What is expected: The complete set of records should be given again verbatim.

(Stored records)
━━━━━━━━━━

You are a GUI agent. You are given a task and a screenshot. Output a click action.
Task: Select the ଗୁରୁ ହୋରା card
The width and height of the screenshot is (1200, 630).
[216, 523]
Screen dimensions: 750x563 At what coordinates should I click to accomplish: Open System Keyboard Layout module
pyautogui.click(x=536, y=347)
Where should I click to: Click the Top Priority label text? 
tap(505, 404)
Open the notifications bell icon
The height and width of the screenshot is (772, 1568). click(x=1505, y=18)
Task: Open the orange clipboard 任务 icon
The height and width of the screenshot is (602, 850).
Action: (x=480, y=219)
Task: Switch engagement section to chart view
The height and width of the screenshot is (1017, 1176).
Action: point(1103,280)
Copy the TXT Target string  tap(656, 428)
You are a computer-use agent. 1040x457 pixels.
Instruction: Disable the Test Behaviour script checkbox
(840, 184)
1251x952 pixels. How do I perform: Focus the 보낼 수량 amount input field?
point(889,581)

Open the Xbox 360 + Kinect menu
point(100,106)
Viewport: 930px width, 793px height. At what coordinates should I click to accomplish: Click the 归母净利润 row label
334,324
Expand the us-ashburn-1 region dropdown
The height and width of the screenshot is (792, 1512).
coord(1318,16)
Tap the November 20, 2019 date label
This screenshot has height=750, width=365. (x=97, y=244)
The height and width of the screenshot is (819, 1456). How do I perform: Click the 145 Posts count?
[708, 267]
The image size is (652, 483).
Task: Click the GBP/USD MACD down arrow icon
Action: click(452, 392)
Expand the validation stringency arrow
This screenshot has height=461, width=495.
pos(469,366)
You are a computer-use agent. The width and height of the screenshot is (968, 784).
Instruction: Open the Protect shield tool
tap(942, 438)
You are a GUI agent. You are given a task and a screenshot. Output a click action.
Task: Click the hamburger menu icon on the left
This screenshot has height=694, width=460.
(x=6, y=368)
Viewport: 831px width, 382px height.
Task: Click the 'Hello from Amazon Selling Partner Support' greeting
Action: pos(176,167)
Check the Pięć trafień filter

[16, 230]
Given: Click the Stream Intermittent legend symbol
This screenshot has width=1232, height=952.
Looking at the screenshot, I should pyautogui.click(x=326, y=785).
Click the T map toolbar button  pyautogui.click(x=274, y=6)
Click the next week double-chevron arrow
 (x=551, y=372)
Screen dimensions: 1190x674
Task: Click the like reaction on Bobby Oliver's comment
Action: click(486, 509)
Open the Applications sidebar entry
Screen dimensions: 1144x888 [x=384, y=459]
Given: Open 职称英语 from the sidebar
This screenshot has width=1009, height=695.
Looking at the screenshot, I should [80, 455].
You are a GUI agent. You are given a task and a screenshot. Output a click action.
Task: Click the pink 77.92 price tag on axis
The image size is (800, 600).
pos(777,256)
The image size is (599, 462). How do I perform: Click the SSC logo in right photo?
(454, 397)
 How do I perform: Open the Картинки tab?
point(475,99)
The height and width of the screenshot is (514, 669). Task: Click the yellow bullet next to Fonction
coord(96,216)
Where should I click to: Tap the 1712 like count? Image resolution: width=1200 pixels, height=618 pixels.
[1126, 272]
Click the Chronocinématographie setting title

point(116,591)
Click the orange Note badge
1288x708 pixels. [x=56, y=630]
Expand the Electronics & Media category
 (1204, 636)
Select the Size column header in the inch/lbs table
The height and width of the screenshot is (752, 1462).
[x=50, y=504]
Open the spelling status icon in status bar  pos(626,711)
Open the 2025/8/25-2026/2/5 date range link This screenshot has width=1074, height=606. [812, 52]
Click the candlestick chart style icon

━━━━━━━━━━

Exercise solution:
You are a GUI agent. You are given a task and a screenshot. Output a click action.
Task: Select the ଗୁରୁ ହୋରା card
The width and height of the screenshot is (1200, 630).
[216, 523]
Screen dimensions: 750x563 At what coordinates should I click to accomplish: Open System Keyboard Layout module
pyautogui.click(x=536, y=347)
Where should I click to: Click the Top Priority label text? 
tap(505, 404)
Open the notifications bell icon
The height and width of the screenshot is (772, 1568). click(x=1505, y=18)
Task: Open the orange clipboard 任务 icon
The height and width of the screenshot is (602, 850).
Action: (x=480, y=219)
Task: Switch engagement section to chart view
The height and width of the screenshot is (1017, 1176).
Action: point(1103,280)
Copy the TXT Target string  tap(656, 428)
You are a computer-use agent. 1040x457 pixels.
Instruction: Disable the Test Behaviour script checkbox
(840, 184)
1251x952 pixels. How do I perform: Focus the 보낼 수량 amount input field?
point(889,581)

Open the Xbox 360 + Kinect menu
point(100,106)
Viewport: 930px width, 793px height. At what coordinates should I click to accomplish: Click the 归母净利润 row label
334,324
Expand the us-ashburn-1 region dropdown
The height and width of the screenshot is (792, 1512).
coord(1318,16)
Tap the November 20, 2019 date label
This screenshot has height=750, width=365. (x=97, y=244)
The height and width of the screenshot is (819, 1456). How do I perform: Click the 145 Posts count?
[708, 267]
The image size is (652, 483).
Task: Click the GBP/USD MACD down arrow icon
Action: click(452, 392)
Expand the validation stringency arrow
This screenshot has height=461, width=495.
pos(469,366)
You are a computer-use agent. The width and height of the screenshot is (968, 784).
Instruction: Open the Protect shield tool
tap(942, 438)
You are a GUI agent. You are given a task and a screenshot. Output a click action.
Task: Click the hamburger menu icon on the left
This screenshot has height=694, width=460.
(x=6, y=368)
Viewport: 831px width, 382px height.
Task: Click the 'Hello from Amazon Selling Partner Support' greeting
Action: pos(176,167)
Check the Pięć trafień filter

[16, 230]
Given: Click the Stream Intermittent legend symbol
This screenshot has width=1232, height=952.
Looking at the screenshot, I should pyautogui.click(x=326, y=785).
Click the T map toolbar button  pyautogui.click(x=274, y=6)
Click the next week double-chevron arrow
 (x=551, y=372)
Screen dimensions: 1190x674
Task: Click the like reaction on Bobby Oliver's comment
Action: click(486, 509)
Open the Applications sidebar entry
Screen dimensions: 1144x888 [x=384, y=459]
Given: Open 职称英语 from the sidebar
This screenshot has width=1009, height=695.
Looking at the screenshot, I should [80, 455].
You are a GUI agent. You are given a task and a screenshot. Output a click action.
Task: Click the pink 77.92 price tag on axis
The image size is (800, 600).
pos(777,256)
The image size is (599, 462). How do I perform: Click the SSC logo in right photo?
(454, 397)
 How do I perform: Open the Картинки tab?
point(475,99)
The height and width of the screenshot is (514, 669). Task: Click the yellow bullet next to Fonction
coord(96,216)
Where should I click to: Tap the 1712 like count? Image resolution: width=1200 pixels, height=618 pixels.
[1126, 272]
Click the Chronocinématographie setting title

point(116,591)
Click the orange Note badge
1288x708 pixels. [x=56, y=630]
Expand the Electronics & Media category
 (1204, 636)
Select the Size column header in the inch/lbs table
The height and width of the screenshot is (752, 1462).
[x=50, y=504]
Open the spelling status icon in status bar  pos(626,711)
Open the 2025/8/25-2026/2/5 date range link This screenshot has width=1074, height=606. [812, 52]
Click the candlestick chart style icon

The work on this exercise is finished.